Baby brother is taking up so much room that mommy is really uncomfortable. She isn't sleeping at all anymore so she is very, very tired. Even simple things like breathing, eating and bending over seem impossible at the moment. Even though my behavior and actions don't always reflect this, it's true that I love you more now than ever and more than everything else in the whole world combined.
Your grandparents will be here on Friday. Once they arrive I can't continue to deny anymore just how much all of our lives are about to change but especially yours. Within a very short period of time you will get a brand new baby brother to share attention with - attention that has always been all yours. You'll go on a vacation to grandma and grandpa's house in FL and when you rejoin daddy and me it will be in a new house in New York. You won't see your friends again. We won't go to your favorite familiar places anymore. I don't even know how to explain this to you so that you really understand how far we're going and how permanent this is. We've talked a lot about how cool it will be to be a big sister and the blue house in New York but honey, you're only three. At this point it's all pretty abstract.
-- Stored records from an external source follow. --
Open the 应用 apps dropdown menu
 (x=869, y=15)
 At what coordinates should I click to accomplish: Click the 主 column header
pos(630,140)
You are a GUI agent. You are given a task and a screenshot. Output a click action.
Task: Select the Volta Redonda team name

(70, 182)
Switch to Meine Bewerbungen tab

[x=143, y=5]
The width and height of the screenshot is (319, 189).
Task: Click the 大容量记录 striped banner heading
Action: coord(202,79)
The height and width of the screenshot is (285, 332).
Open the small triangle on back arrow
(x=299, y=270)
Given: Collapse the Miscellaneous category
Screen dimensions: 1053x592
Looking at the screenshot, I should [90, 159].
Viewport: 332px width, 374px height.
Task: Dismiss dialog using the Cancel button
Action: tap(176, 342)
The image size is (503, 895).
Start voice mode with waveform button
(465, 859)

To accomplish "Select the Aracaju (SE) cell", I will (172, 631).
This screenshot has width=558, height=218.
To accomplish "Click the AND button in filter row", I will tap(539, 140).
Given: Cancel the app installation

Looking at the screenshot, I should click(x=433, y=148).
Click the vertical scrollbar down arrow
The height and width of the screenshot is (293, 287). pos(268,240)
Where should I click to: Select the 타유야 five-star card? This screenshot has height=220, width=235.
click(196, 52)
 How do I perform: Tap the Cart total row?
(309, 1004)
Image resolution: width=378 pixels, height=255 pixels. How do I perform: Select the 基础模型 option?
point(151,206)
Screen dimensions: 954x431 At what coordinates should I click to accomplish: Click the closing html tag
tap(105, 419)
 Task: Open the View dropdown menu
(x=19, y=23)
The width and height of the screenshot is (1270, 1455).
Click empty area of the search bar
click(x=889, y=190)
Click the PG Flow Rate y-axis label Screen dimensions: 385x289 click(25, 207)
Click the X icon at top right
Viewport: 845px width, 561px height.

It makes me sad to think of how disoriented you will be even if you do handle it in stride like you always seem to. I also worry that you think you've done something wrong. Precious girl, you haven't. Change is inevitable and you are about to experience a lot of it in a very short time period. I wish I could protect you from this. The best I can do is try my hardest to guide you through it with love and patience and the consistency of your daddy and me being with you. This is just one more reason why I hope we both see your normal mommy again really soon.
I hope that it is enough. I love you so much, baby girl.